Latest news: Southern Belle have just won the supreme award at the 2015 Waikato Farm Environment Awards, in recognition of their environmentally sustainable growing practices in their feijoa orchard and also in the greenhouse where they produce excellent capsicums, chillies and cucumbers. (See here for another post I wrote about Southern Belle Orchards.)
Looking after feijoa trees
In a home garden, feijoas are ready to eat when they drop off the tree. But that means they will probably be bruised, and won’t keep more than a couple of days. If you can catch your homegrown feijoas just at the point where they are ready to drop, they will keep for a few weeks in a cool place.
Feijoa trees will survive without much attention, but Clare Jackson of Green Footprint says you’ll get bigger (and fewer) fruit if you give your tree some pruning, feeding and mulching. Big feijoas are much quicker and easier to cook with than small ones.
What to do with feijoas
1. Just eat as many as you can
As fast as you can, cut in half and scooped out with a teaspoon. I love them with plain yoghurt. When you have OD’d on feijoas, sit back and recover, knowing there won’t be any more until next year.
2. Whizz them up in a smoothie.
Here’s a good combo: four feijoas, scooped out, a piece of kale, half a cup of coconut milk or yoghurt and half a nashi pear. Add raw honey to taste.
3. Feijoa crumble
My family thinks this is even better than apple crumble.
¾ cup flour, white or brown or a mixture
pinch of salt
115g butter, grated
½ cup sugar – I use half Fairtrade golden/ raw and half muscovado (from Trade Aid)
½ cup oats
¼ cup dessicated coconut and/or sesame seeds and/or ground almonds
Rub butter into dry ingredients. Place a thick layer of scooped out feijoas in a greased oven dish. Add 2 tablespoons sugar if you have a sweet tooth. Sprinkle the crumble mix over the top.
Bake at 180 degC until topping is golden-brown (approximately half an hour)
Eat hot or cold, with cream or yoghurt.
4. Feijoa wine
My husband Matthew loves turning surplus fruit into wine: apples, plums, grapes…
Here’s his method for feijoas:
Wash 2 kg of feijoas and cut in half. You don’t need to peel them. Put the feijoas in a large pan and add 3 litres of boiling water. Leave them for a few days.

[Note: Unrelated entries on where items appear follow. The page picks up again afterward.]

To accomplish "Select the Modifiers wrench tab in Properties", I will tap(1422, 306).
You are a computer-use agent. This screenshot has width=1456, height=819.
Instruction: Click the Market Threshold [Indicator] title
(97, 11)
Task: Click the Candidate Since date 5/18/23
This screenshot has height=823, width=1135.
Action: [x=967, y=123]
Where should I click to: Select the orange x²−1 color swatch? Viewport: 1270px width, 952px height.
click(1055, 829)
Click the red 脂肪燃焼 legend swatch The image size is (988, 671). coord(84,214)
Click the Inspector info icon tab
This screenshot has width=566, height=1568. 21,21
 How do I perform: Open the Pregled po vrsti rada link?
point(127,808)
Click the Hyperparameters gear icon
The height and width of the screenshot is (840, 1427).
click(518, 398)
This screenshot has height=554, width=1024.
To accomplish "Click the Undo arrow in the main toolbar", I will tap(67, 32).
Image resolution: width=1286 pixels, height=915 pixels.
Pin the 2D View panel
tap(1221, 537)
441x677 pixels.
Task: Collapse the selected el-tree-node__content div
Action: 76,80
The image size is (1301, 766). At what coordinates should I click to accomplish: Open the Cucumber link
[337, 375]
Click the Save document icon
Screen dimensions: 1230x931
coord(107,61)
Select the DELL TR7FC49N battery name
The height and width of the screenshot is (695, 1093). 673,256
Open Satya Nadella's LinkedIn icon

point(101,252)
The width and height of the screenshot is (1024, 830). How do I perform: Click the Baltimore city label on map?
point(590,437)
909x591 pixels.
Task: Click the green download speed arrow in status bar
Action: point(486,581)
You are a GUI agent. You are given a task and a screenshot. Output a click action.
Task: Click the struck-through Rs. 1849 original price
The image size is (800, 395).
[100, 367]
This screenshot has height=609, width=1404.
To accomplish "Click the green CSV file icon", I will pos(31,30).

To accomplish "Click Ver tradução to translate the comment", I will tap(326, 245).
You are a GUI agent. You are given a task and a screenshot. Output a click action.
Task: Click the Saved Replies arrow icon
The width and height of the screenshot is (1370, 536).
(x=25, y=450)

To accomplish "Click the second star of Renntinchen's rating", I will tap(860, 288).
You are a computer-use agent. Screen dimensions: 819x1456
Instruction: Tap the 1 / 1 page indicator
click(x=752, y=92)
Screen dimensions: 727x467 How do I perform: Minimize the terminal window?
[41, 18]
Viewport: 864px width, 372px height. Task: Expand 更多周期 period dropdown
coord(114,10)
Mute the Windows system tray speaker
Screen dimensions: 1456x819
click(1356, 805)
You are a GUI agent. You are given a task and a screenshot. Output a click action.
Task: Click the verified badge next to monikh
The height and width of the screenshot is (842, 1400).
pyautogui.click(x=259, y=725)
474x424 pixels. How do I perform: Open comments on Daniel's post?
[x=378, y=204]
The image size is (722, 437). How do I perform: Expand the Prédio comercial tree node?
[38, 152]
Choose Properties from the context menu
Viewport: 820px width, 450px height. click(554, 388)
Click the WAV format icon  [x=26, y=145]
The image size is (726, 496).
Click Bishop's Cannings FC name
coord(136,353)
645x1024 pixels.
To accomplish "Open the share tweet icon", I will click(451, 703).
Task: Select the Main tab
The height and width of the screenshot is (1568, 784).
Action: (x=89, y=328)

Dissolve 2 kg of sugar in 1 litre of water. Strain the feijoas (don’t squeeze them) and mix the sugar-water into the feijoa liquid. (Throw the used feijoas in the compost.) Add a small sachet (about a large teaspoon) of winemakers’ yeast. You buy this from Brew Your Own Liquor in Te Rapa. Pour it all into a carboy (big bottle) with an airlock. Leave it to brew until it stops bubbling – around four weeks. Then bottle. Sample it regularly. If it starts smelling or tasting bad at any stage, throw it out and try again.
5. Dried feijoas.
This week I made a couple of batches of dried feijoa, using my dehydrator. It takes at least 12 hours, so it’s probably not very energy-efficient, but it uses up lots of feijoas. One bucket full turns into a 1 litre jar of yummy little pieces of dried feijoa, which are great in muesli and for snacks. It’s a good gift to post overseas to homesick kiwis. My neighbour Clare just sent off a parcel of dried feijoas to her son Paul, who’s studying at Cambridge (the Cambridge that’s in the UK, not the Waikato).
6. Give ‘em away.
If your friends are fed up with feijoas, offer them to neighbours. Leave the surplus in supermarket bags next to your letterbox with a “help yourself” sign. They always go.